• [SHORT TASK 1]
According to the Fausto Melotti exhibition text, where and in what year did Melotti graduate in electrical engineering?
• [SHORT TASK 2]
Extend the Fausto Melotti exhibition text beyond its final sentence.

• [DOCUMENT TEXT]
--- Start ---
AN EXHIBITION entitled Fausto Melotti : Counterpoint will be on display at the Estorick Collection of Modern Italian Art from January 16 to April 7, 2019.

The harmonious and delicately-poised work of Fausto Melotti (1901 – 1986) is revered in Italy, yet surprisingly little-known in the UK. Informed by the languages of music and mathematics, his artistic activity spanned sculpture, ceramics and two-dimensional imagery.

Organized in collaboration with Milan’s Fondazione Fausto Melotti, the exhibition includes key works from his entire career, from the 1930s until the1980s, and is the first institutional show of Melotti’s work in the UK. It reveals an Italian master whose imagery is not only infused with a sense of precision, but also a spirit of poetry, playfulness and exuberance.

Born in Rovereto, Melotti initially studied physics and mathematics at the University of Pisa before graduating in electrical engineering from Milan Polytechnic in 1924. At this time, he also studied the piano and sculpture, enrolling at the Accademia di Brera in 1928. There, Melotti met Lucio Fontana who became a lifelong friend.
--- End ---
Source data
--- Start ---
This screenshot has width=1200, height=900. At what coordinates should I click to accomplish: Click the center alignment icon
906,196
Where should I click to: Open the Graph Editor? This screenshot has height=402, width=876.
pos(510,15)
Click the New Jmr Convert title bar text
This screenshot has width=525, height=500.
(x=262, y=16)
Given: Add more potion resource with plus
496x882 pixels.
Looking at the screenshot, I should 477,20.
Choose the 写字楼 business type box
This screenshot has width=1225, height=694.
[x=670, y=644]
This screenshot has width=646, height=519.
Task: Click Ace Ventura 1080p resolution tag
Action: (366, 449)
--- End ---
• [TASK ANSWER 1]
He graduated from Milan Polytechnic in 1924.

• [TASK ANSWER 2]
By 1935, Melotti’s cousin Carlo Belli had published his treatise Kn – a volume famously described by Kandinsky as “the Gospel of abstract art” – and Melotti joined the Abstraction-Création movement. That year he took part in an exhibition of abstract art in Turin, followed by a solo show at Milan’s influential Galleria del Milione, displaying works largely inspired by the mathematical principles of musical counterpoint.

The exhibition brought him little success, and for a time Melotti worked on figurative pieces and bas-reliefs for public buildings such as Marcello Piacentini’s Palazzo della Giustizia (1937 – 39), as well as for the Esposizione Universale di Roma (EUR), planned for 1942.

During the post-war period, he won several awards for his ceramics; in 1967, he exhibited a number of new sculptures and began to achieve the success that had eluded him earlier in his career. Unlike his solid, geometric pre-war sculptures, these pieces were delicate, incorporating wire and cloth.

Melotti died in 1986, and that year the 42nd Venice Biennale posthumously awarded him the Leone d’Oro prize.

Image: La sposa di Arlecchino (Harlequin’s Bride) 1979. Brass, plaster, fabric, painted paper, 63 × 150 × 55 cm. © Fondazione Fausto Melotti, Milan. Courtesy Fondazione Fausto Melotti and Hauser & Wirth.

Admission: £6.50, £4.50 concessions. Includes entry to exhibition and permanent collection.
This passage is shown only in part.